Gonzalez complementa que as exclusões digital e financeira tendem a se aproximar cada vez mais nos próximos anos, já que a possibilidade de atuar em serviços financeiros tem ido muito além das instituições tradicionais e diversas empresas de tecnologia já oferecem serviços financeiros, como Facebook e WhatsApp.

"Iniciativas que tratam de pensar em um aumento da cobertura de internet no país —e da qualidade desta cobertura, com serviços mais disseminados de wi-fi— se tornaram ainda mais relevantes. Outra ação importante seria forçar as empresas a criarem pacotes de dados em que o uso de serviços financeiros não seja cobrado dos clientes."

"Bancos digitais já estão entrando em favelas e esse é um nicho que ainda precisa ser descoberto por um número maior de empresas. O Pix, neste caso, pode ser um grande facilitador, dado que o alto valor dos meios de pagamento tradicionais limitava a inclusão financeira. Mas a ferramenta não resolve todos os problemas", diz Prado.
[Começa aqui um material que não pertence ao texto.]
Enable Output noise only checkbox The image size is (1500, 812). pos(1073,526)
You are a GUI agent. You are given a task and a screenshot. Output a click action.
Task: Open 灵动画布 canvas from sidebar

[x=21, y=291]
Ele completa que faz sentido o governo investir em ferramentas digitais, para ter menos papel moeda circulando e uma leitura melhor da economia informal. "Se, por um lado, vemos novas modalidades de golpe surgindo, com o tempo, o Pix também vai ajudar a entender os caminhos do dinheiro e pegar irregularidades. Só é preciso democratizar o acesso."

Segundo o Banco Central, além de ser um instrumento de baixo custo, seguro e que possa ser utilizado nas mais variadas situações de transferência e de compra, é necessário garantir que o Pix seja acessível inclusive aos que possuem necessidades específicas.

"O Banco Central definiu diretrizes de acessibilidade para a experiência do usuário. Adicionalmente, o BC atua como indutor da adoção de soluções, para que as instituições possam ofertar o Pix de maneira inclusiva. Alguns exemplos incluem a integração dos aplicativos aos leitores nativos dos celulares, o uso de avatares ou vídeos explicativos sobre Pix, o uso de assistente virtual em Libras, entre outros."

No final de outubro, o BC também deu início à implementação da terceira fase do open banking, abrindo caminho para que consumidores façam pagamentos com Pix por meio de empresas chamadas iniciadoras de pagamento, podendo fazer compras virtuais sem abrir aplicativo de banco.